Estivan treina na Coliseu Boxe Center, de Guarulhos (SP), mas como o Campeonato Brasileiro é interestadual e cada Federação Estadual é representada por apenas um boxeador por categoria, ele competiu por Minas Gerais. Este ano, o garoto já havia vencido o Luvas de Ouro, importante torneio amador realizado em Santos (SP), e ficado com o bronze no Campeonato Paulista.

Ser campeão nacional não significa que Estivan é o melhor do País entre os meio-médios-ligeiros, longe disso. Esse posto pertence a Robson Conceição, medalhista de bronze no Mundial deste ano e principal pugilista amador brasileiro da atualidade.

Os atletas que fazem parte da seleção permanente da Confederação Brasileira de Boxe (CBBoxe) não participam de competições nacionais, enquanto quem está fora da seleção não é convocado para lutar internacionalmente, mesmo quando os da seleção estão impossibilitados – no Pré-Pan, por exemplo, Rosbon não podia lutar e ninguém foi chamado ao seu lugar. Ou seja: os escolhidos pelos técnicos da seleção não são “destronados” por aqueles que tentam chegar à equipe.

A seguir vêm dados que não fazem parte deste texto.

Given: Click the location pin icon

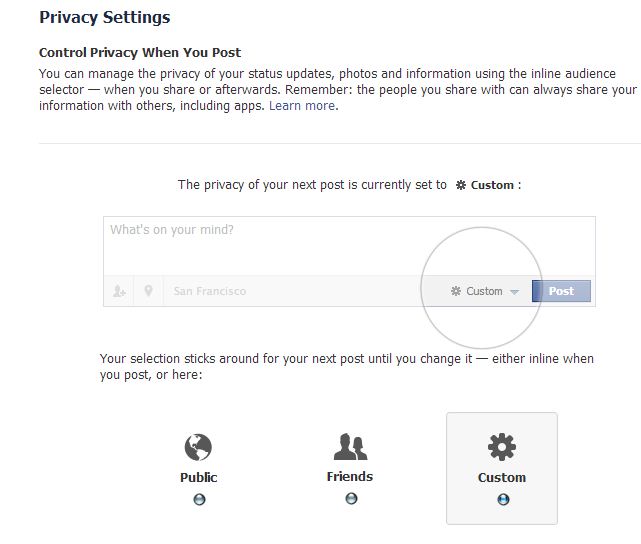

Na categoria mosca-ligeiro (até 49kg), por exemplo, Paulo Carvalho venceu todas as três edições do Campeonato Brasileiro realizadas neste ciclo olímpico, mas o único atleta a disputar competições internacionais e ter qualquer chance de se classificar para os Jogos Olímpicos do Rio é Patrick Lourenço.

Das 10 categorias do boxe olímpico, em seis o título brasileiro de 2015 ficou com atletas da federação baiana. Em Londres-2012, vale lembrar, a medalhista olímpica Adriana Araújo, baiana, entrou em conflito com Mauro Silva, presidente de CBBoxe, reclamando de não poder treinar com Luiz Dórea, seu técnico, em Salvador. Adriana e Mauro fizeram as pazes após o governo interceder, mas nenhum novo atleta baiano além dos que já estavam na seleção foi convocado depois disso.